Measure the walls. Count the ribs. Notch the long days.
Look up for blue sky through the spout. Make small fires
with the broken hulls of fishing boats. Practice smoke signals.
Call old friends, and listen for echoes of distant voices.
Organize your calendar. Dream of the beach. Look each way
for the dim glow of light. Work on your reports. Review
each of your life's ten million choices. Endure moments
of self-loathing. Find the evidence of those before you.
Destroy it. Try to be very quiet, and listen for the sound
of gears and moving water. Listen for the sound of your heart.
Be thankful that you are here, swallowed with all hope,
where you can rest and wait. Be nostalgic. Think of all
the things you did and could have done. Remember
treading water in the center of the still night sea, your toes
pointing again and again down, down into the black depths.

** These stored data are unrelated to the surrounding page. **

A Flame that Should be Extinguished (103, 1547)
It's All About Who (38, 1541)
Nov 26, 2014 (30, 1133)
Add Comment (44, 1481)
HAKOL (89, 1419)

Jason and I went to Highland Kitchen [yelp] for dinner.

I considered getting a Mai Tai Dragon (Sailor Jerry Rum, orange Curaçcao, almond syrup and lime juice) but opted instead to get a Dorchester (vodka, triple sec, pink lemonade). It mostly tasted like vodka, which I suppose I should not be surprised by.

I ordered the vegetarian lasagna (which, contrary to the online menu -- which is on a myspace page, wtf? -- is not a butternut squash lasagna) which was good (though I'm not certain it was $16 good) though I would barely know because I was talking nonstop for a large portion of dinner. I am not used to the getting-to-know-you game and am bad at coming up with questions to ask people, but I enjoy talking about myself at great length :)

We got the banana bread pudding for dessert, which was also good.

I was surprised at how full the restaurant was for a Wednesday night (though at Jason's request we got a booth, which was much nicer than a two-person table would have been) and learned how much a cab is from there to my house ('cause it would have been like a 40-minute walk or 2 busses).

And I went to bed later than is optimal for me given when I get up in the morning, but I am okay with that.